## Instrução de trabalho 1
No texto sobre a ditadura militar em Porto Alegre, substitua "mapa interativo" por "mapa digital" e reproduza o trecho que começa em "Mas esse não" e vai até "pesquisas na área.".
## Instrução de trabalho 2
Dê continuidade ao texto sobre a ditadura militar em Porto Alegre a partir da última frase apresentada.

## Trecho de origem
________

Em 1984 houve o movimento sócio-político das Diretas Já, que tinha como objetivo promover as eleições diretas para presidente da República. A iniciativa fracassou. Em contrapartida, o Colégio Eleitoral realizou eleições indiretas que elegeram Tancredo Neves como presidente do Brasil, dando fim ao regime militar no país. Tancredo morreu antes de assumir como presidente e quem ocupou o cargo foi o seu vice, José Sarney, primeiro presidente da redemocratização.

Diretas Já movimentaram brasileiros de todos os estados (Foto: Célio Azevedo/ Senado Federal)

Porto Alegre e a ditadura militar

Embora os estados de São Paulo e Rio de Janeiro tenham sido fontes principais e locais com maior repressão, o Rio Grande do Sul também teve um papel estratégico para o regime. Segundo relatórios da Comissão da Verdade — grupo que foi instituído pelo governo do Brasil para investigar as graves violações aos direitos humanos e que reuniu e produziu um conjunto de relatórios —, no estado existiram 39 pontos de repressão conhecidos, fora alguns que mantiveram-se encobertos.

Pessoa que eram contra ao regime comumente eram presas, interrogadas e torturadas, quando não eram mortas. “Advertências, prisões e interrogatórios pelo DOPS aconteciam, como: ameaças, perseguições a opositores, investigações, serviços secretos, sem mandatos para entrar nas residências das pessoas — vulgo conhecido como “pé na porta” — , desaparecimentos (famílias ficavam dias, semanas e meses sem saber do paradeiro do familiar). Muitas vezes nunca mais encontravam porque a pessoa era morta e enterrada de maneira clandestina. Ou então os chamados voos da morte, onde colocava a pessoa viva e sedada em aviões, dentro de sacos, e atiravam no oceano. Como o caso em Porto Alegre que ficou conhecido como “o caso das mão amarradas”, conta Rodrigo Perla Martins.

Nos locais, presos políticos foram torturados e outras arbitrariedades foram cometidas. Na capital, o principal centro das atrocidades foi o Dops (Departamento de Ordem Política e Social), que passou por dois locais diferentes, o mais conhecido sendo o prédio que abriga o Palácio da Polícia nos dias atuais.

Palácio da Polícia foi sede do Departamento de Ordem Política e Social. (Foto: Polícia Civil/ Divulgação)

Mas esse não é o único local que guarda lembranças dessa época. Pensando nisso e com o objetivo de não deixar a história que envolve a ditadura se apagar, uma estudante da Universidade Federal do Rio Grande do Sul resolveu criar um mapa interativo listando todos os pontos da cidade que possuem alguma ligação com o regime militar. Anita Natividade Carneiro é historiadora e realiza pesquisas na área.

________

Entradas de dados coletados:
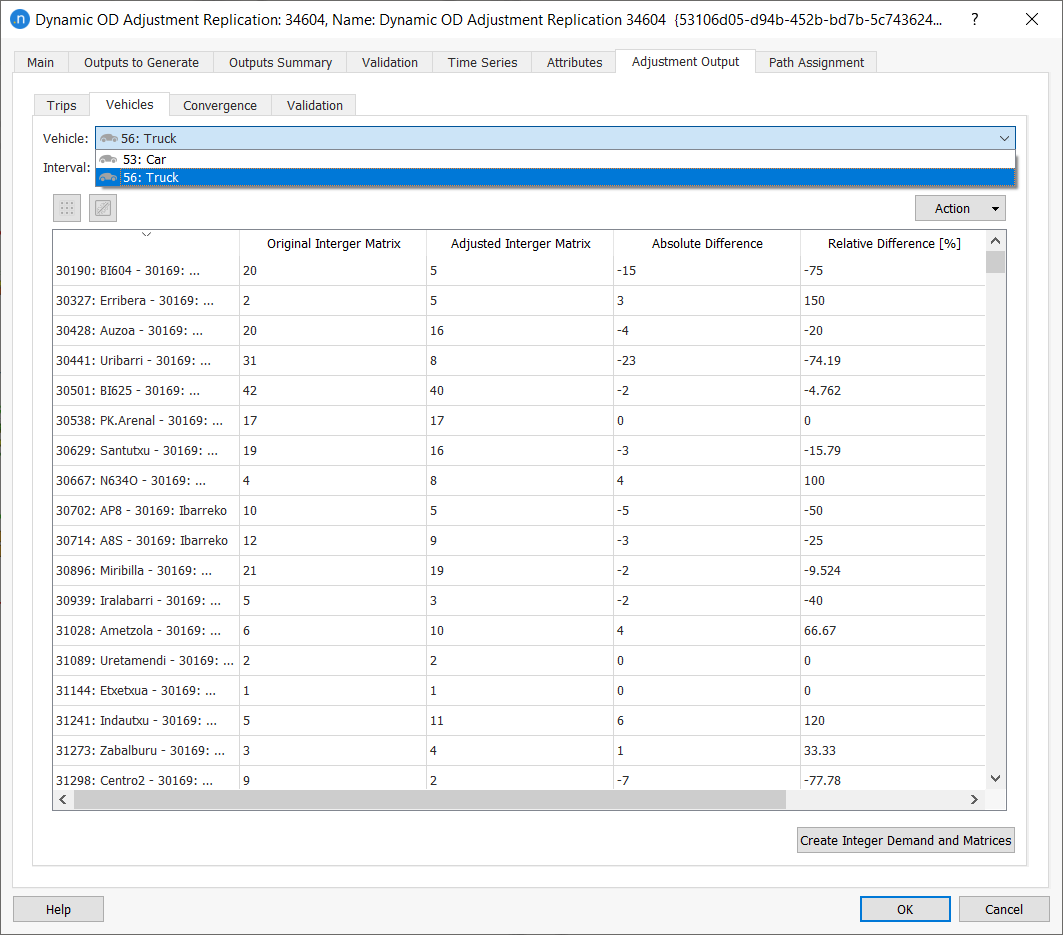Confirm dialog with OK button
Viewport: 1063px width, 935px height.
tap(904, 909)
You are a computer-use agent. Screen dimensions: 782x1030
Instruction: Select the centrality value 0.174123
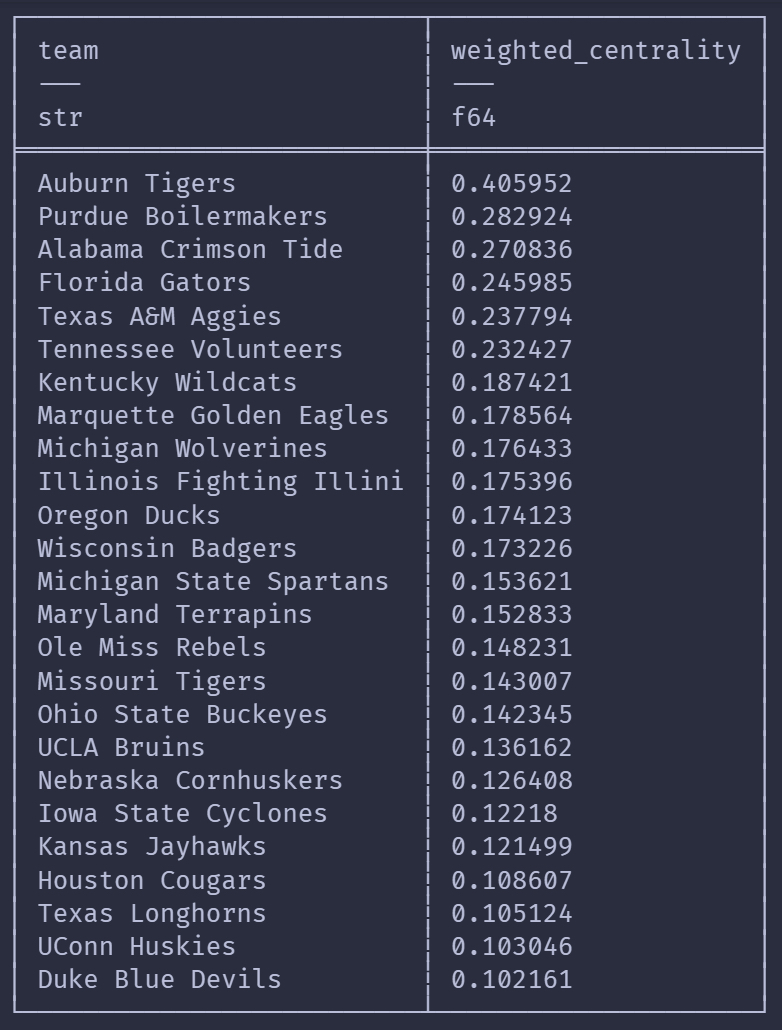click(511, 515)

________

## Campo de resposta 1
Mas esse não é o único local que guarda lembranças dessa época. Pensando nisso e com o objetivo de não deixar a história que envolve a ditadura se apagar, uma estudante da Universidade Federal do Rio Grande do Sul resolveu criar um mapa digital listando todos os pontos da cidade que possuem alguma ligação com o regime militar. Anita Natividade Carneiro é historiadora e realiza pesquisas na área.

## Campo de resposta 2
Conforme a estudante, a ideia de criar o mapa digital surgiu em uma disciplina da universidade. “Ele começou com alguns poucos lugares, fui pesquisando em reportagens, artigos, trabalhos acadêmicos, depois fui unindo com documentários, imagens, músicas e outras coisas”, diz. O trabalho acabou ganhando grandes proporções quando pessoas começaram a informar novos locais através de um formulário disponibilizado na plataforma.

Segundo Anita, a ferramenta criada em cima do Google Maps é interativa e aberta para que as pessoas acrescentem mais informações e locais relacionados. “Eu digo que ele está sempre em construção, nunca está pronto na verdade, desde 2016 vem sendo atualizado. Hoje estou ampliando o trabalho com a bolsa de iniciação científica para mapear todo o Rio Grande do Sul”, conta.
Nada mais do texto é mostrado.